Latest session — detailed entry for the most recent session.
Earlier sessions (compact log) — one-line entries, newest first.

At session start

Read in this order: Persistent traps → Phase progress → Latest session's "Suggested next sub-targets". Skim the Earlier sessions log only if you need to find the session that introduced a specific behavior; the persistent traps section already holds the still- relevant knowledge.

At session end (compaction discipline)

The recap is a rolling, not append-only, document. Each session:

Demote the previous "Latest session" entry to a one-line summary at the TOP of the Earlier sessions log: date — phase/sub-target — pass count delta — root cause / lever. Discard the section's prose, file lists, and trap lists.
Fold any still-relevant trap from the demoted session into Persistent traps, deduplicated.
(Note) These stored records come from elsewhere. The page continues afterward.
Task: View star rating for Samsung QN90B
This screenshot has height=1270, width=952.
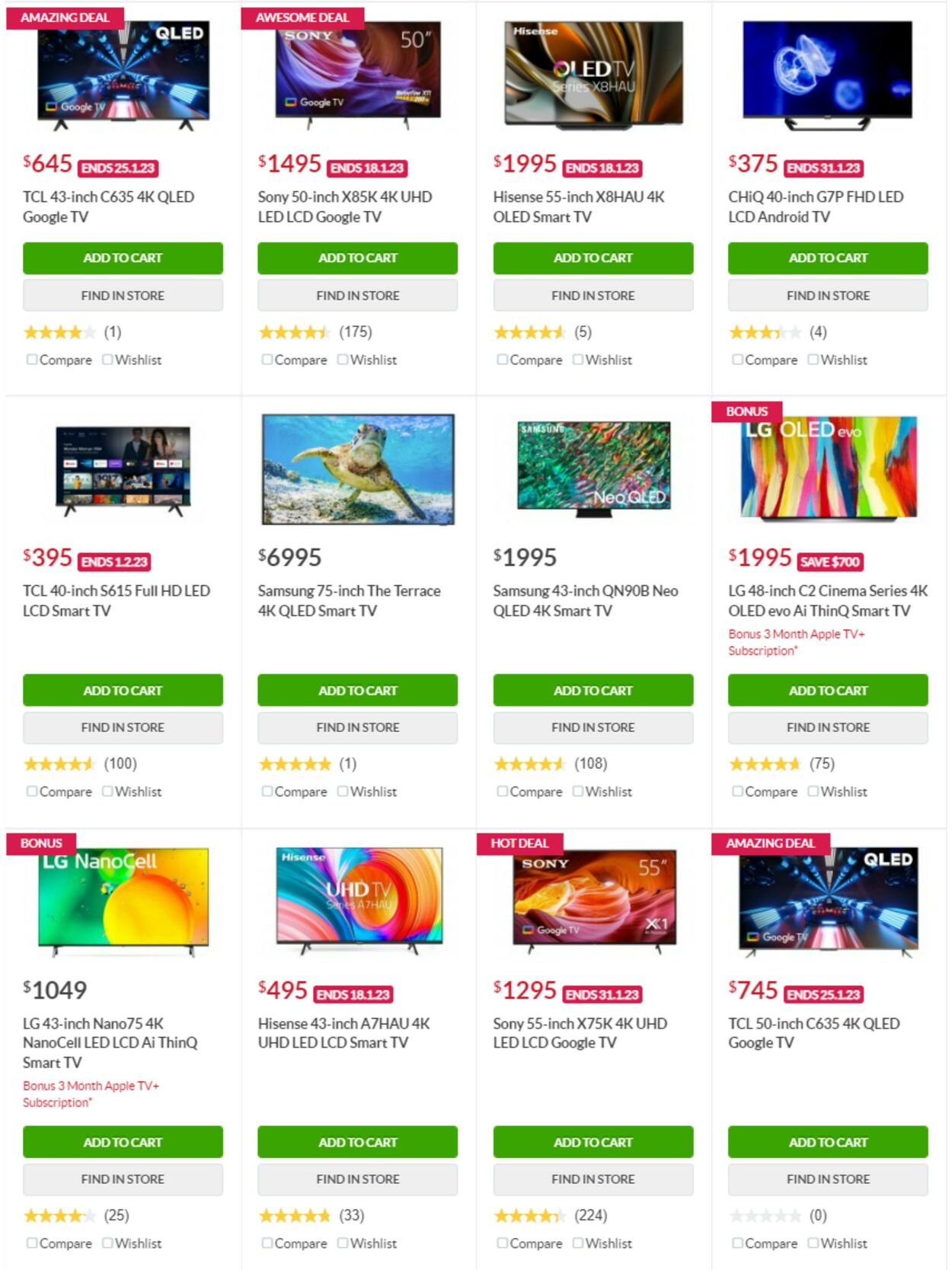Action: click(x=529, y=764)
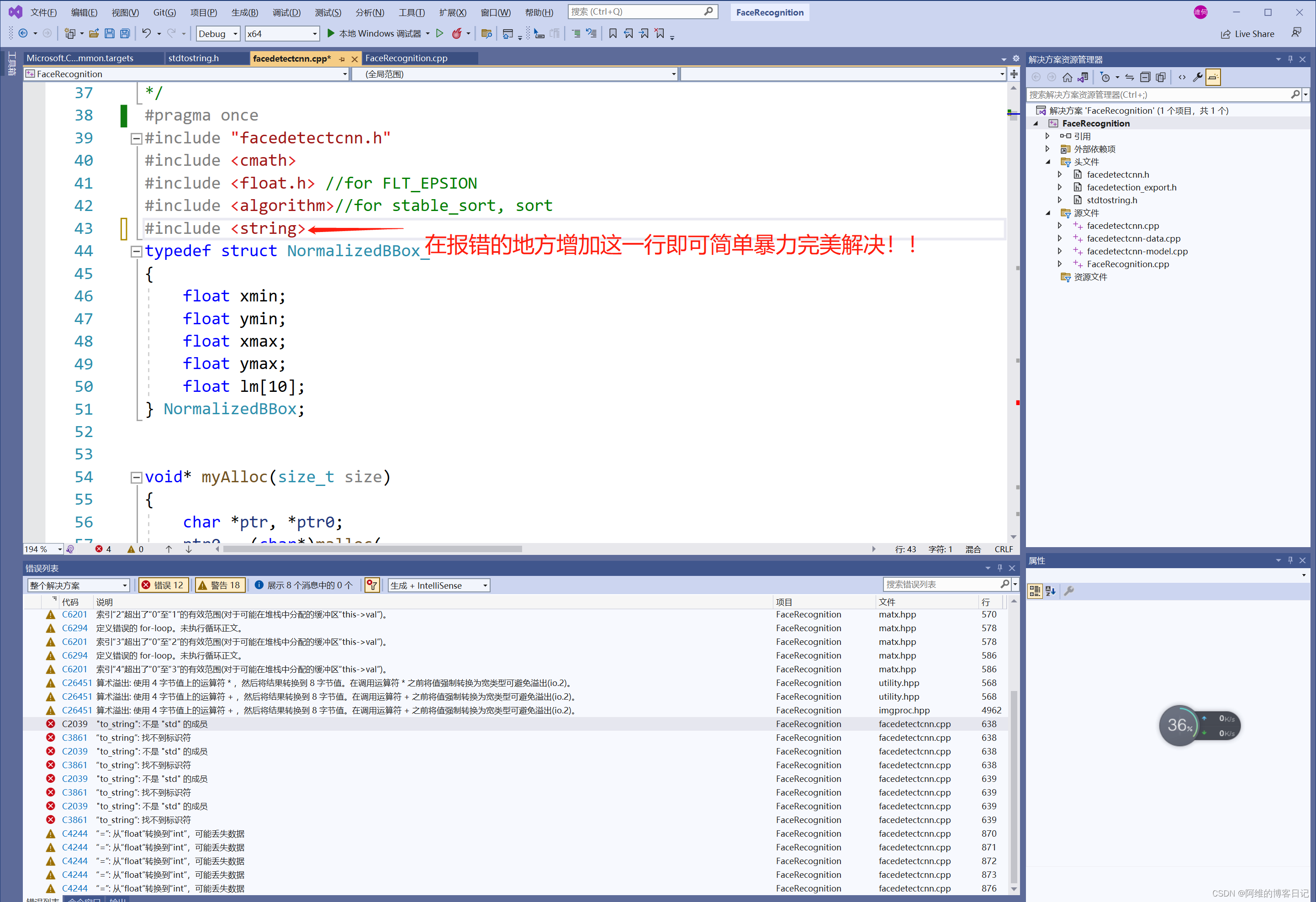The width and height of the screenshot is (1316, 902).
Task: Click the Hot Reload flame icon
Action: pos(457,33)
A trap is still-relevant if you would warn a future session about it; if it was specific to that session's pivot or has been superseded, drop it. Persistent traps must stay tight — favor merging into existing bullets over adding new ones; aim for ≤ ~20 bullets total. Group by sub-heading (Disk + tooling, Parser shape & losslessness, Pandoc tag categorization, Projector tag splitting, Refs / footnotes / heading-id resolution, Out of scope).
Update Phase progress if a phase status changed.
Write the new Latest session entry in the format used by the current Latest session: pass count line, "What landed" (≤ ~10 bullets, no full file lists), "Files in committable diff" (≤ ~6 bullets at directory granularity, not per-file), "Suggested next sub-targets" (ranked, ≤ 5), "New trap" (note that they're folded into Persistent traps). Keep it terse — judgment calls only, not a rerun of the test report.

Length budget

Target: RECAP.md ≤ 400 lines. If your session-end edit pushes it past 400, take another compaction pass on the Earlier sessions log (collapse adjacent entries, drop dates older than the current phase if all session-specific traps have been folded into Persistent). Don't compact the current session's entry — that's for the next session to demote.
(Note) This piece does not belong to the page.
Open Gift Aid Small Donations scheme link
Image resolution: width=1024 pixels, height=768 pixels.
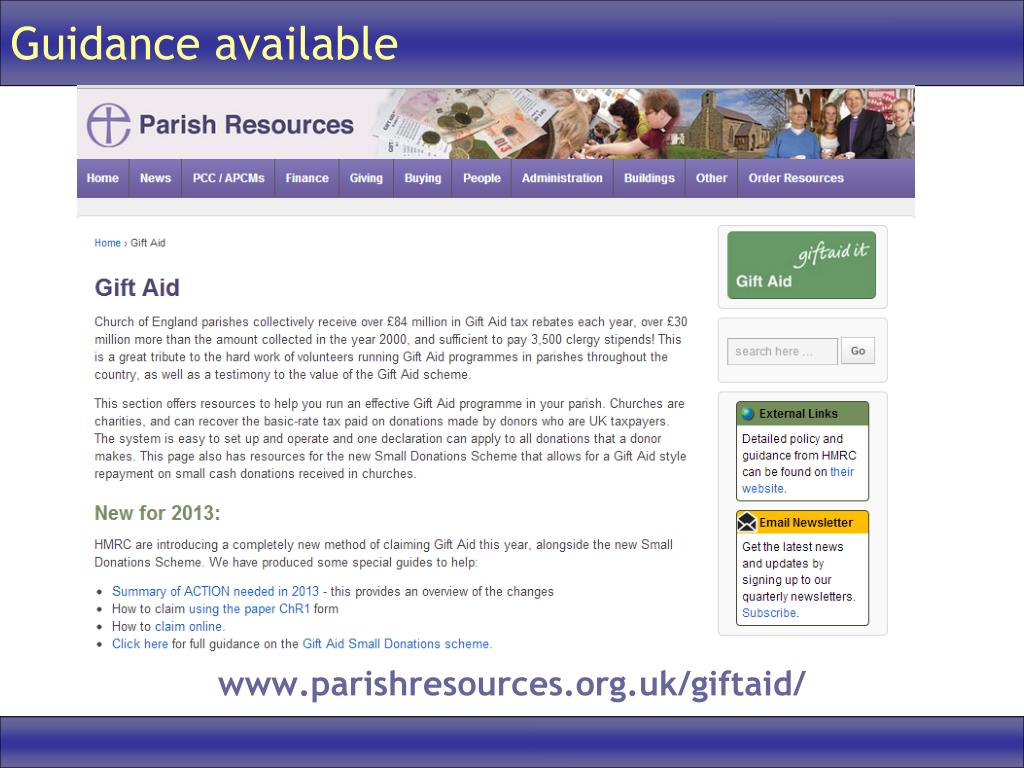pyautogui.click(x=396, y=644)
If the session ends with regressions

(uncommitted partial diff): the recap MUST say so explicitly and rank the next sub-target. Do NOT mark the session done if any test that was green at start is red at end.

Report-back format

When done, report:

Phase + sub-target (e.g. "Phase 1 — <div> lift; issue #263 unblock").
html-block / html-inline pass count: before → after.
Workspace test count: before → after.
Files changed, classified by failure bucket.
New corpus cases added (count + section).
New parser/formatter fixtures.
Suggested next sub-target.
Any new trap discovered, captured in RECAP.md.

If the session ends without committing: list the remaining red tests and why.